Background Our objective was to develop a disease progression model for cognitive decline in Alzheimer’s disease (AD) and to determine whether disease progression of AD is related to the year of publication, add-on trial design, and geographical regions.
Methods Placebo-controlled randomized AD clinical trials were systemically searched in public databases. Longitudinal placebo response (mean change from baseline in the cognitive subscale of the Alzheimer’s Disease Assessment Scale [ADAS-cog]) and the corresponding demographic information were extracted to establish a disease progression model. Covariate screening and subgroup analyses were performed to identify potential factors affecting the disease progression rate.

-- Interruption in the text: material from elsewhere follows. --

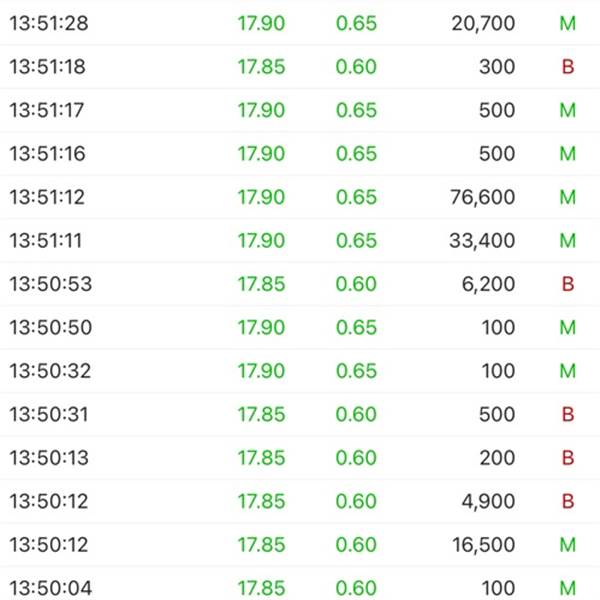Viewport: 600px width, 600px height.
Task: Tap the M marker at 13:50:32
Action: point(568,371)
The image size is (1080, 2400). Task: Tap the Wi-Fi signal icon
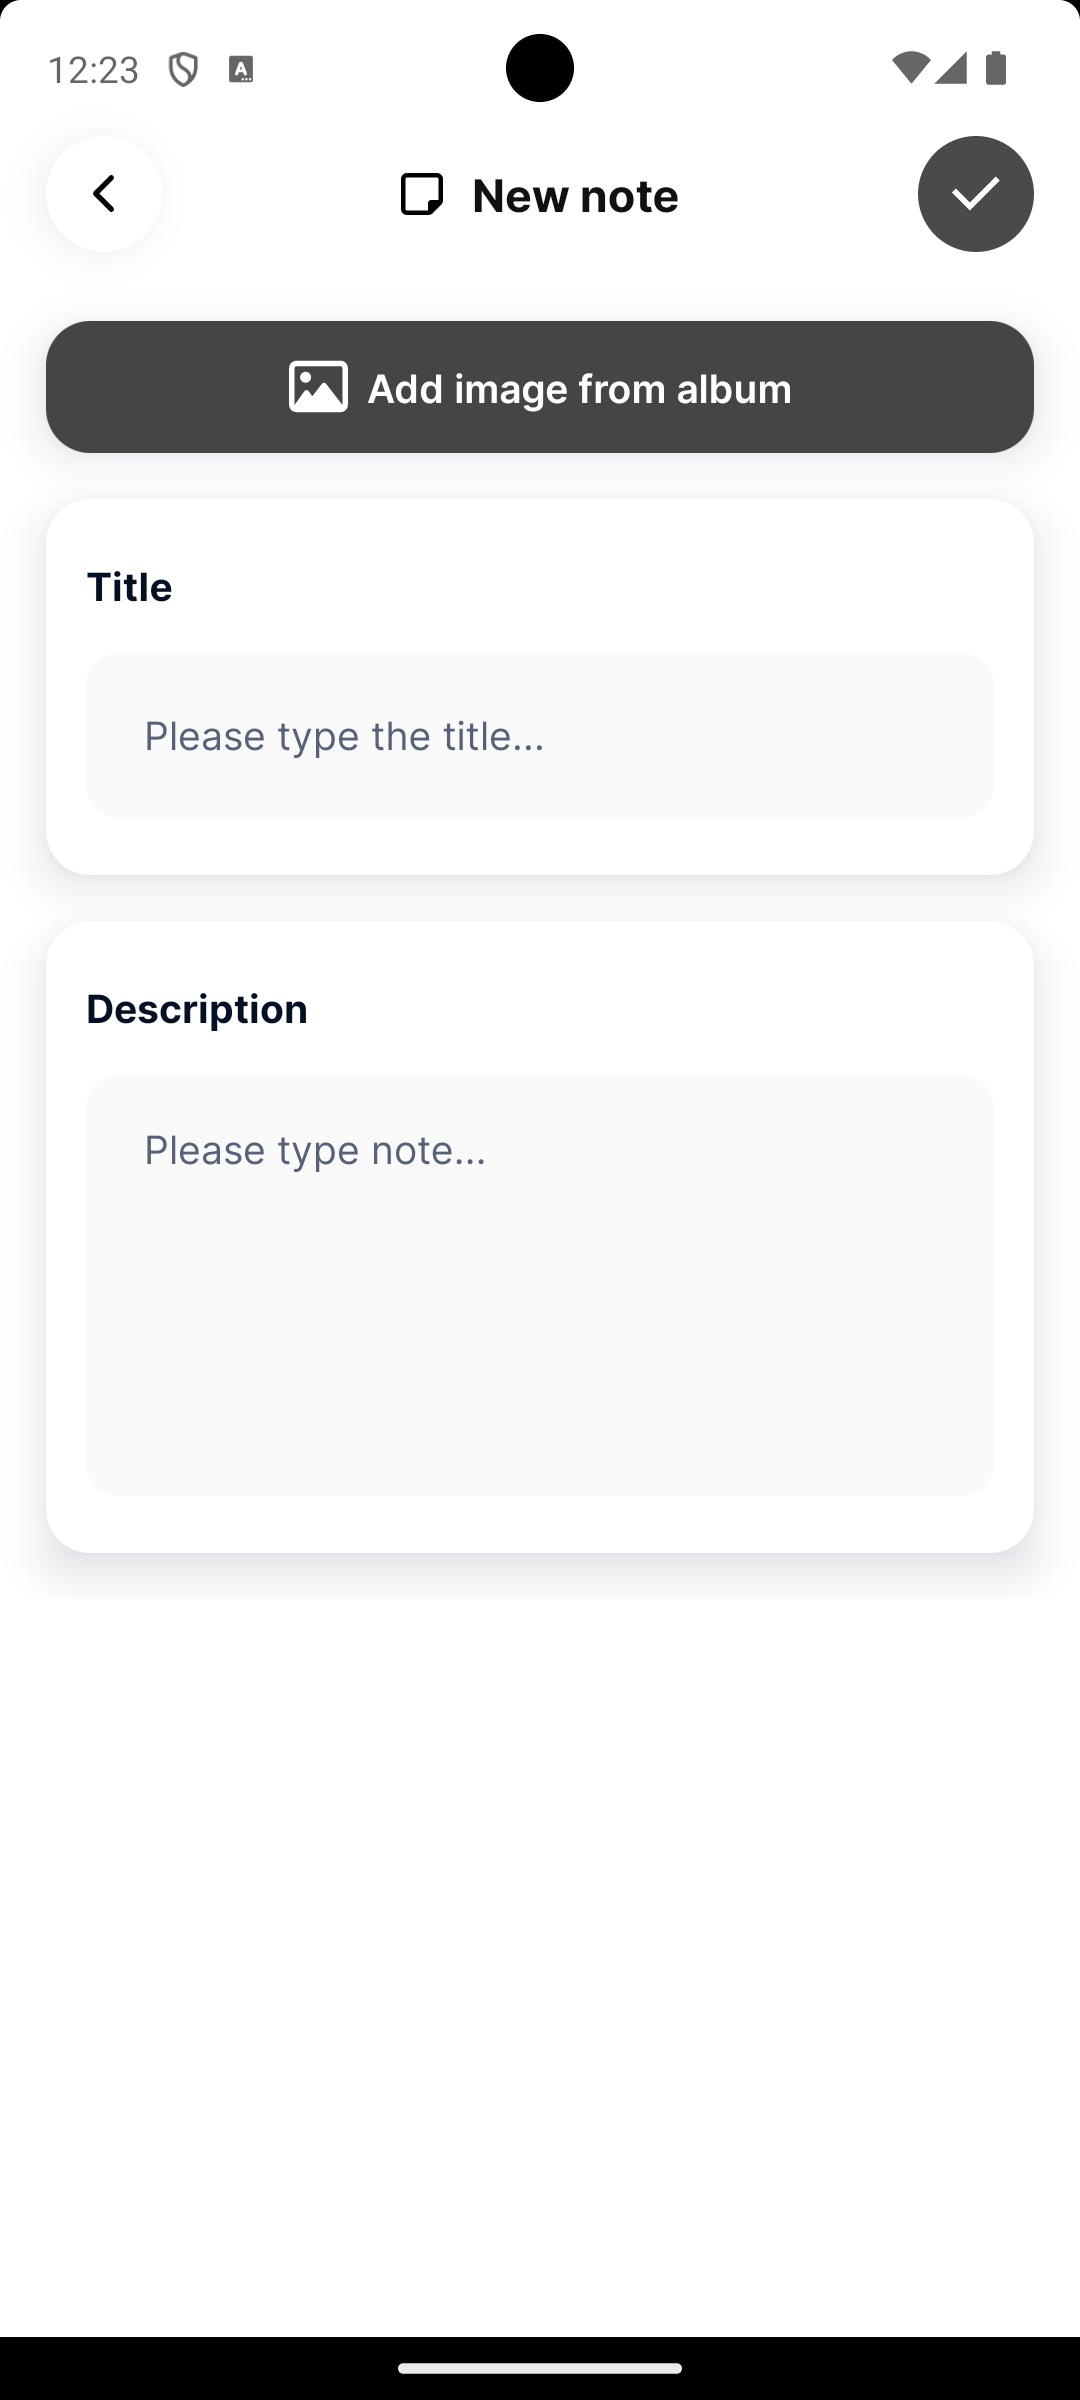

Results A total of 142 publications (148 trials) were included in this model-based meta-analysis. The typical disease progression rate was 5.82 points per year. The baseline ADAS-cog score was included in the final model using an inverse-U type function. Age was found to be negatively correlated with disease progression rate. After correcting the baseline ADAS-cog score and the age effect, no significant difference in disease progression rate was found between trials published before and after 2008, and between trials using add-on design and those that did not use add-on design. However, a significant difference was found among different trial regions. Trials in East Asian countries showed the slowest decline rate and the largest placebo effect.
Conclusions Our model successfully quantified AD disease progression by integrating baseline ADAS-cog score and age as important predictors. These factors and geographic location should be considered when optimizing future trial designs and conducting indirect comparisons of clinical outcomes.